Of course, no CSP could ever provide that sort of evidence, without locking all of the servers holding the EACMS in a single enclosed space with an ESP and PSP, protected by physical access control devices controlled by the NERC entity. Could a CSP ever do that without breaking the cloud business model?

The answer is that no CSP could ever provide this evidence, meaning the NERC entity would possibly be found in violation of CIP-010-4 R1 during every day of the (usually three-year) audit period. That would also apply to CIP-007-6 R2, CIP-005-7 R1, and at least a few more CIP requirements that apply on an individual device basis.

This is why deployment in the cloud is not “permitted” for medium and high impact BCS, EACMS, PACS and PCA. The problem has nothing to do with concerns about the security of the cloud or any explicit prohibition of cloud use (the current CIP standards say nothing about the cloud). Rather, it has everything to do with the fact that the CSP could never provide the required compliance evidence to a NERC entity.

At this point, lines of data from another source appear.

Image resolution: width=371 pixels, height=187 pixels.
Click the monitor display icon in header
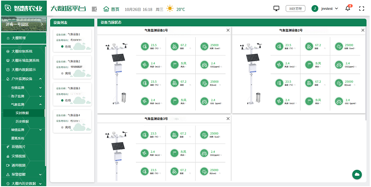277,9
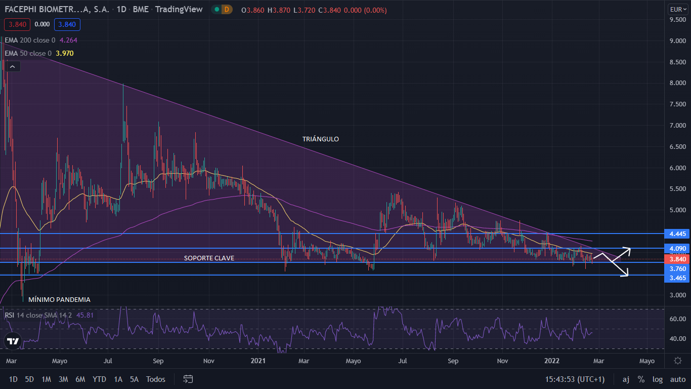
Task: Select the 1M time range
Action: [46, 379]
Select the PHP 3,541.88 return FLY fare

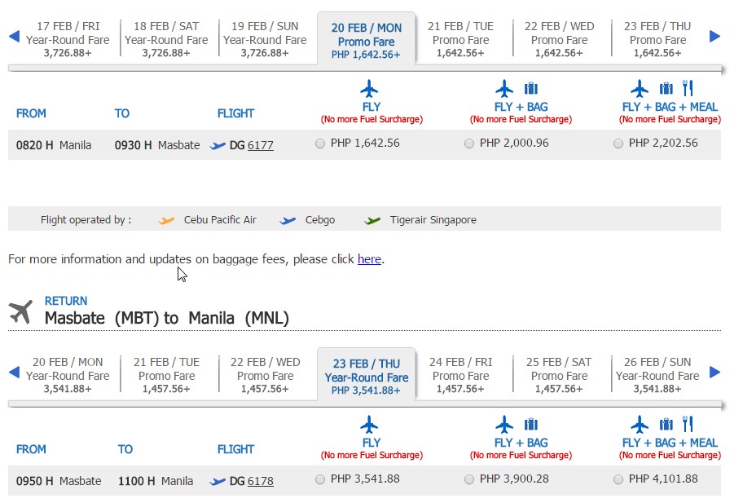[320, 480]
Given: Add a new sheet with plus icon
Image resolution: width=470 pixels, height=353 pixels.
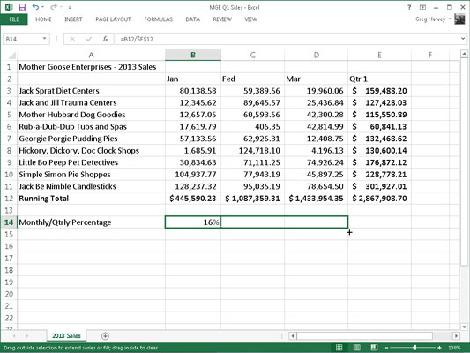Looking at the screenshot, I should [105, 336].
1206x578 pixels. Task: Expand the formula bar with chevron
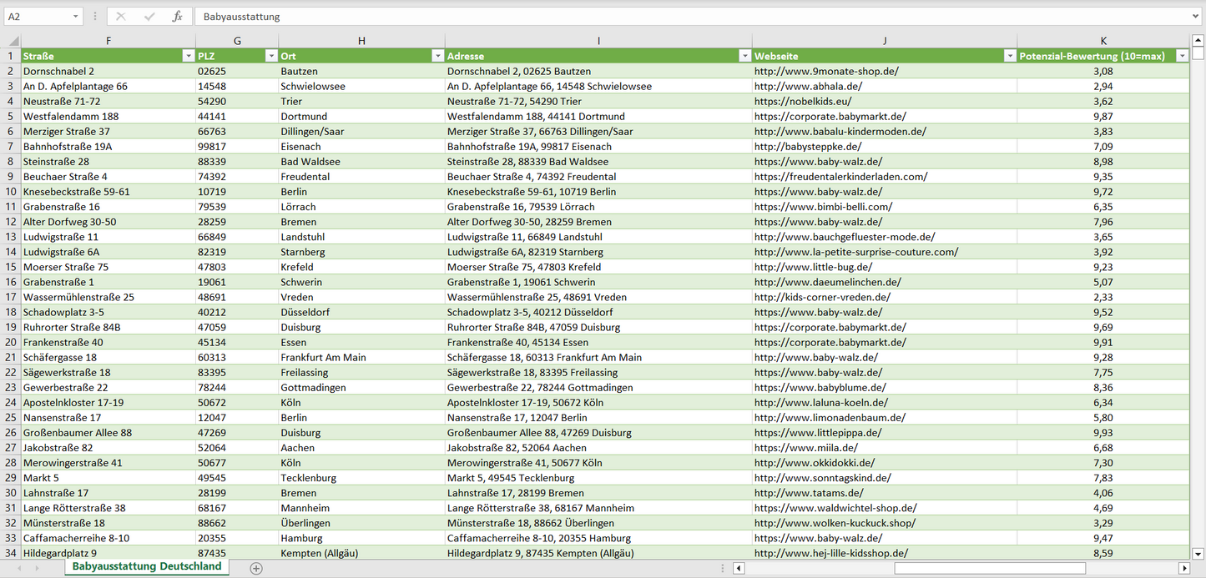click(1197, 17)
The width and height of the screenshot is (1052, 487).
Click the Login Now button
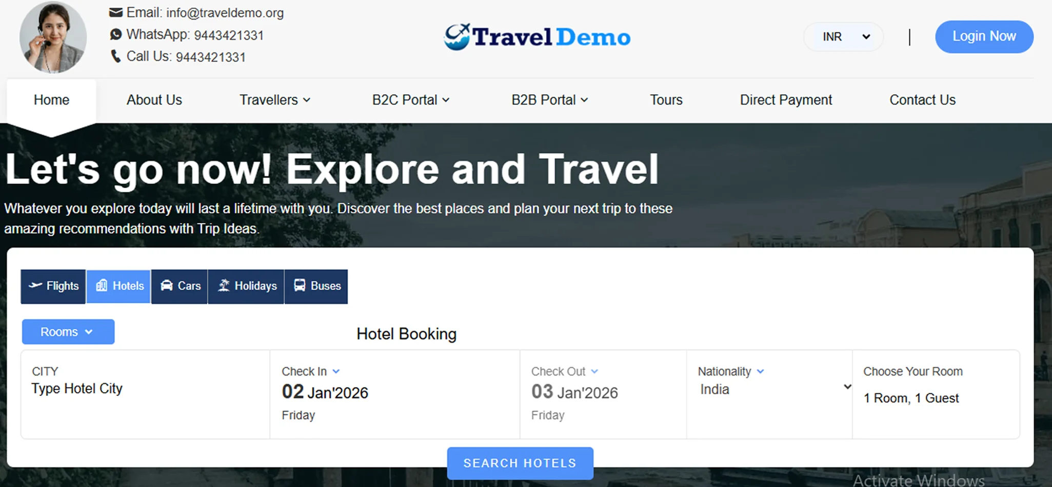(983, 36)
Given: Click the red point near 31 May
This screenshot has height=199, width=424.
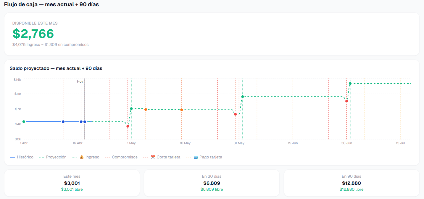Looking at the screenshot, I should click(x=235, y=114).

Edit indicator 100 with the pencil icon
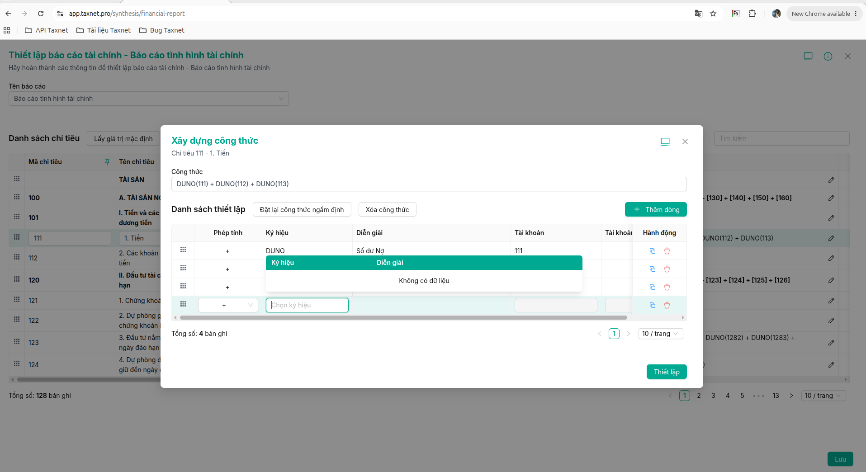(831, 198)
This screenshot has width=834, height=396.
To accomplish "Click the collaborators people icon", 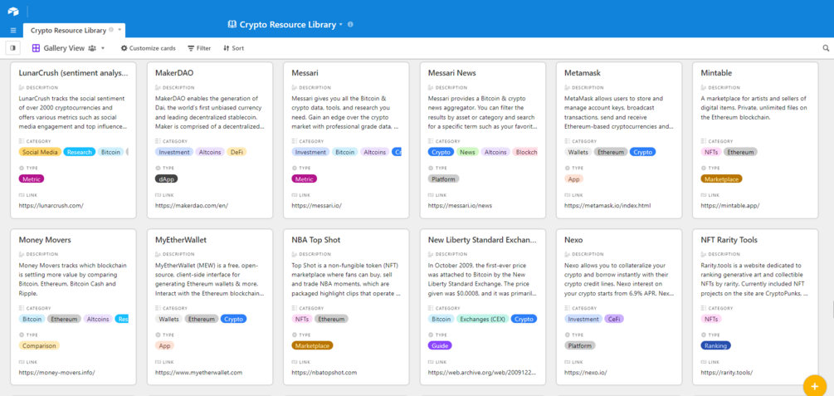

Given that this problem applies to BCS, EACMS, PACS and PCA, why is the SDT singling out EACMS as the most urgent problem, which might require the SDT to develop one new version of the CIP standards to fix the EACMS problem, then another to fix the BCS, PACS and PCA problems? They’re doing this because there isn’t much doubt that the fact that EACMS can’t be deployed in the cloud today is the most serious of the five or six what I call “CIP cloud problems”.

The EACMS problem is the most serious because it affects security services and software. Think of SIEM, dual factor authentication, etc. These are all EACMS because they “perform electronic access control or electronic access monitoring of the Electronic Security Perimeter(s) or BES Cyber Systems.” When one of these services moves from an on-premises version to the cloud, their NERC entity customers won’t be able to follow them. Even more importantly, there are many cloud-based security service providers (e.g., SecureWorks) that have been off limits to NERC entities with high and medium impact CIP environments all along. Wouldn’t it be nice if NERC entities could take advantage of every available cloud service, rather than have to content themselves with the dwindling number of on-premises security services?

Of course, it would. However, even though the EACMS problem is more serious than the problems with BCS, PACS and PCA, will it do any good for the SDT to go through the large extra time and effort required to develop one set of standards that fixes EACMS alone – especially since this will delay the delivery of the final version by at least 1-2 more years? If fixing EACMS were going to be very different from fixing the other asset types, this might be worthwhile.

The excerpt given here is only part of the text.